As Neil Armstrong said when he walked on the moon: “You have to see it to be it.” No, just kidding. Obviously he never said that.
rmstrong may have famously walked on the Moon for mankind, but it was Billie Jean King who spoke the above words when taking one “giant leap” for equality.
The tennis icon made the remark in response to Title IX, the US federal civil rights law that was passed as part of the Education Amendments of 1972, that prohibits sex-based discrimination in education facilities receiving federal money.
King famously beat Bobby Riggs in the 1973 ‘Battle of the Sexes’ tennis match in front of 30,000 screaming fans. She was carried into the Houston Astrodome on a throne surrounded by flamingo pink feathers; he was brought out on a rickshaw. It was more superbowl than regular tennis and proved a defining moment in women’s sport.
Since then, feminist vanguards and woke marketeers have made the phrase their own, using it to fight for equity on behalf of those who can’t tie their own shoelaces unless another woman does it first. Anyone watching the European Championships may have noticed an increase in female representation on panels of what was once a male domain. It’s fair enough, women make up half the population, so all being equal they should be represented equally. The only problem is women don’t like football.
Despite ads for feminine products during breaks, female presenters, girls clubs and US player Megan Rapinoe, the pied piper of aggressive guerilla feminism fighting for financial equality, most women’s response to any football game, is: “What match?”
I hear you shout; “How dare you? My niece plays for Home Farm. They cater for all ages equally now. Clubs are packed with young girls.”
Obviously I am speaking broadly. If I were to take a trip to Ireland’s feminist epicentre, Dublin 8 and ask the women of Repeal Country who won the match last night, many would say. “Oh is that on?”
But let’s blame the past. In 1921, the British FA banned women from playing on Football League grounds. “The game of football is quite unsuitable for females and ought not to be encouraged,” the explanation. Previously, women’s games were so popular, a St Helen’s game in 1920 had 53,000 inside Goodison Park with thousands outside.
It was an undoubtedly huge blow that the FA didn’t lift the ban until 1971. We’ve had 50 years to change things and we have. The World Cup in France in 2019 garnered huge attention from media, but passion was muted amongst women. In Germany, the male share of audience was bigger for the women’s than men’s, boasting 64pc to 58pc.

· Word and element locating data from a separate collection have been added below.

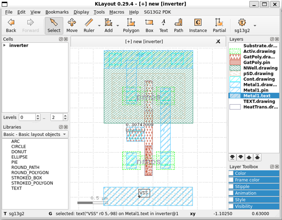Select ROUND_PATH in the library list
The width and height of the screenshot is (282, 220).
[26, 168]
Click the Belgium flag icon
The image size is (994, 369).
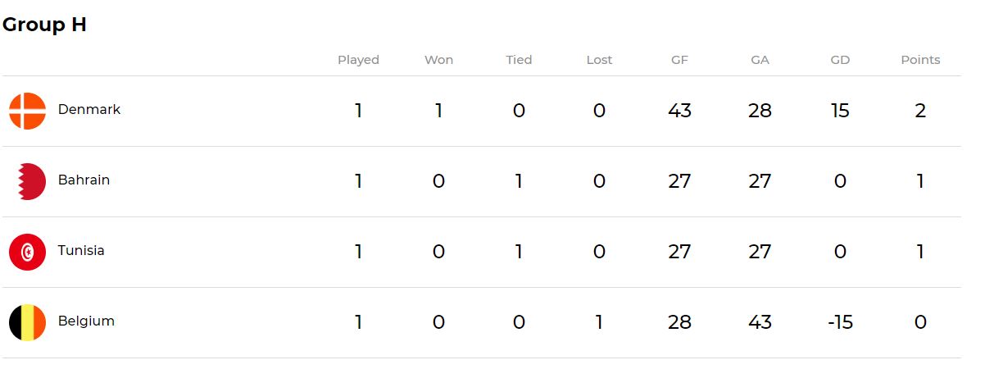click(27, 322)
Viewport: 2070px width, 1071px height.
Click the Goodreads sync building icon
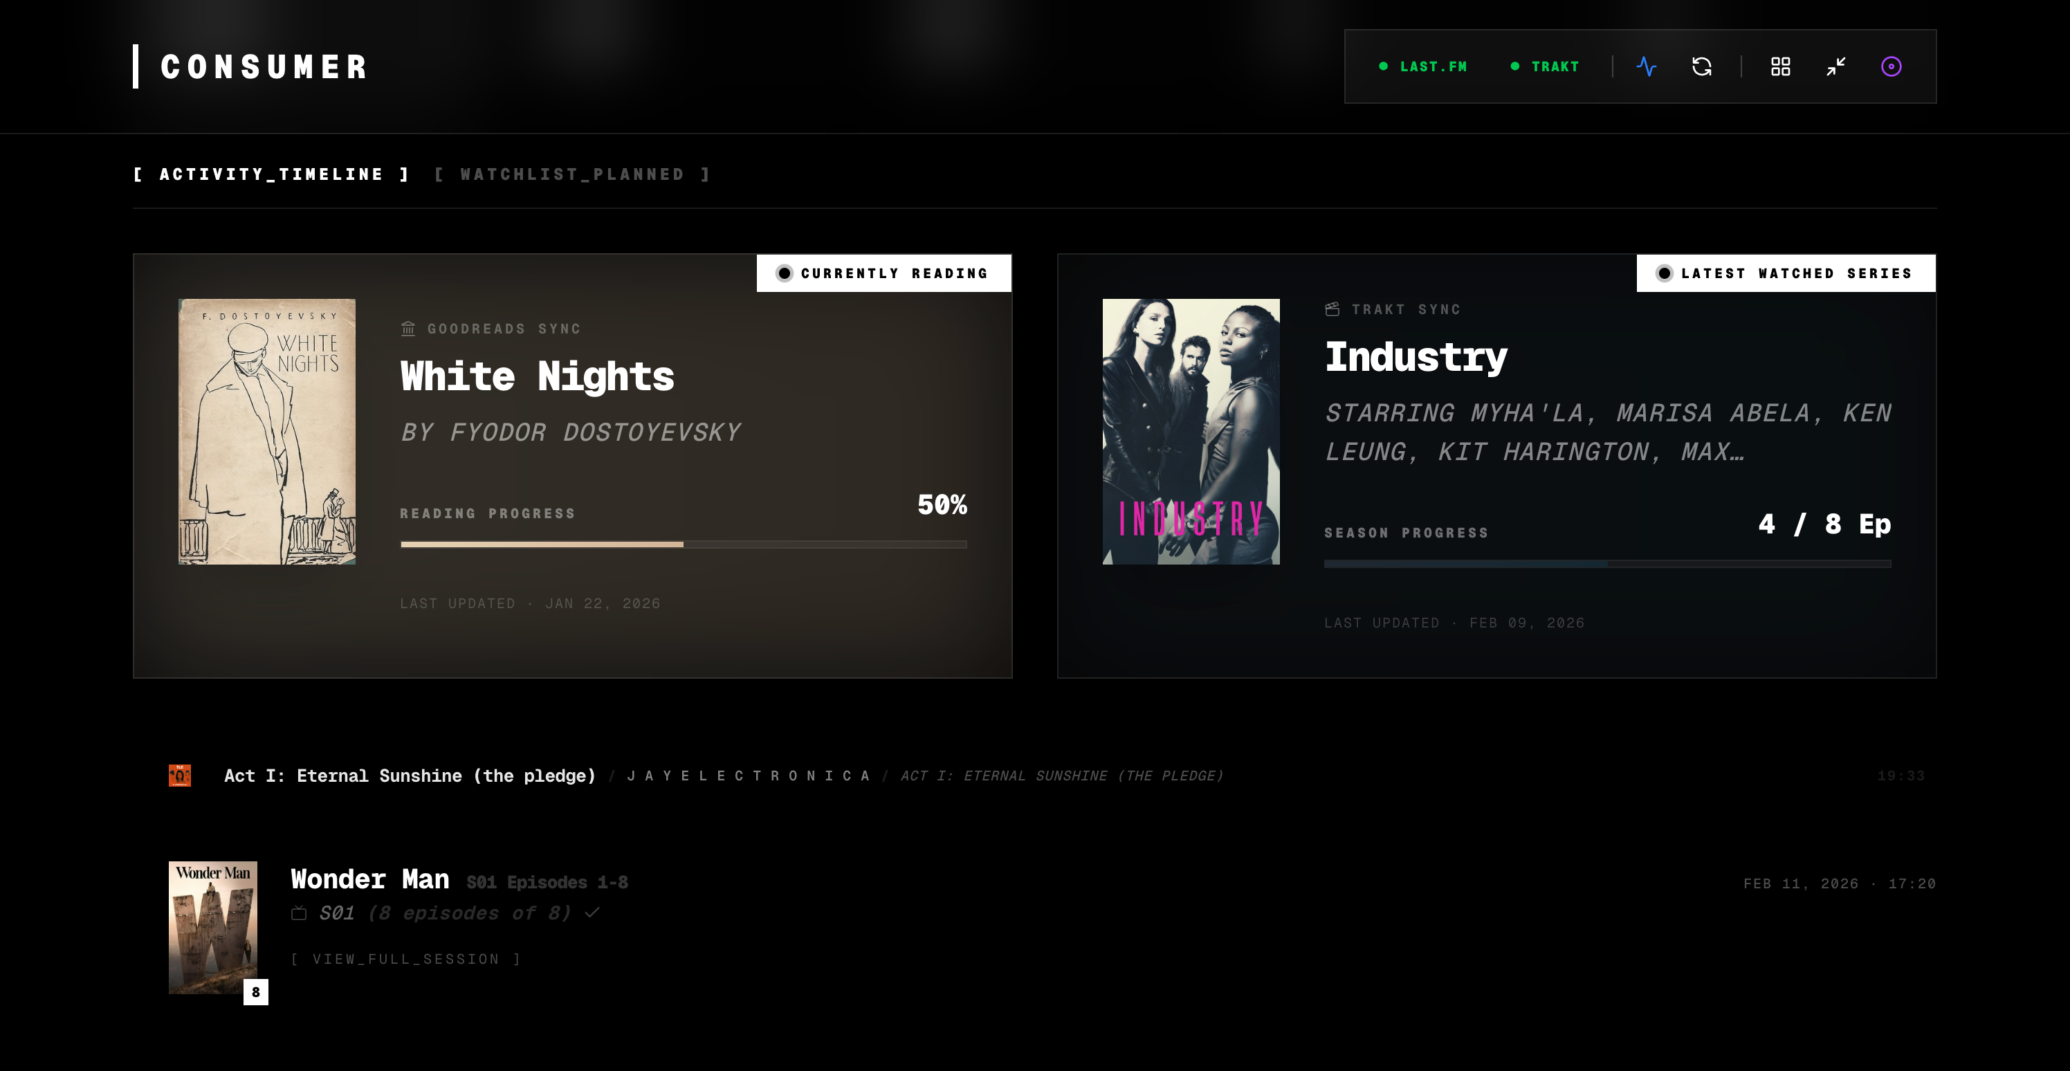pyautogui.click(x=408, y=329)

There are many claims about pay inequality and they may be well founded, but there are so many variables it’s not easy to get an exact picture.

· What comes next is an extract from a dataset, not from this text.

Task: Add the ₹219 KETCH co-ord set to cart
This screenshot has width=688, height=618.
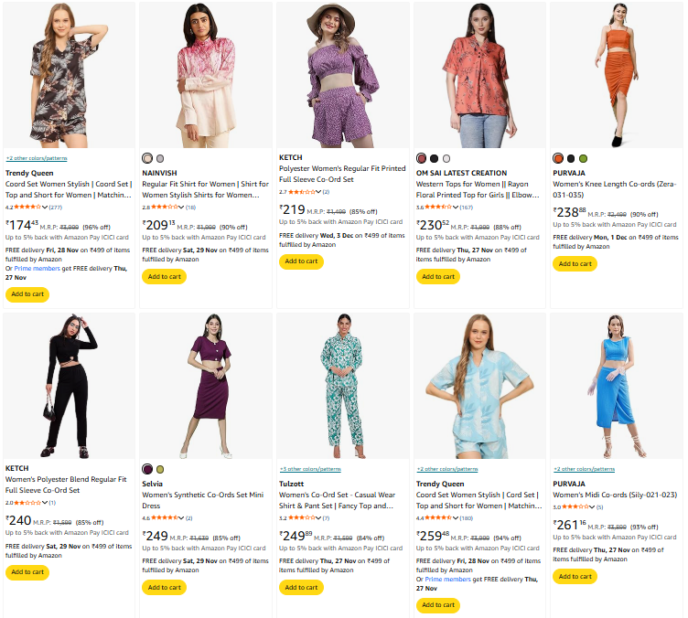Action: point(301,261)
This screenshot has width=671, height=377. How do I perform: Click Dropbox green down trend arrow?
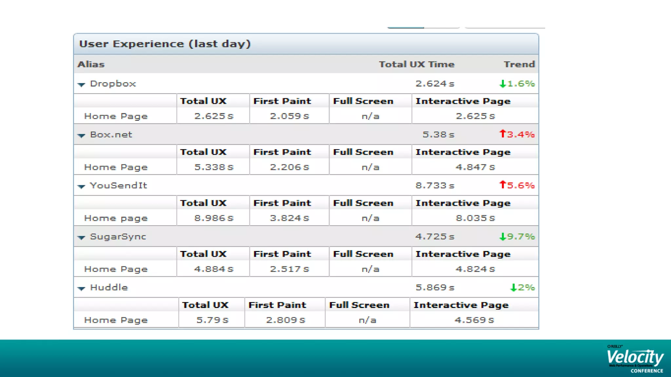[503, 84]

Sponsorship attendances and advertising all generate revenues. Mass interest in the women’s game has yet to take off, but what about the state of play for men’s? Our recent performances haven’t helped.
But might women be subject to what’s known as ‘spectator lek’. This phenomenon is robbed from the animal kingdom, where males are more likely to observe gatherings of other males (leks) displaying their fitness and plumage, while females merely visit to select mates, then leave. If you want to conduct a micro study into ‘spectator lek’, also known as aptly as ‘arena behaviour’, bring a football to the park and see who flocks to it.
Despite my obsession with football, I’m a bit of a cherrypicking lek flake. My life’s highlights include singing Live is Life, the anthem of the beer-drinking Austro-German footballing community, while raising my German flag into the summer sky, arms linked with mulleted people, but I won’t loose sleep over Ipswich vs Slough.
So after all that exhaustive talk of inequality, could it be that we are merely abiding by evolution, and not gender division foisted upon us by the policies of our patriarchal overloads?
Maybe it’s wiser to kick that one into the long grass.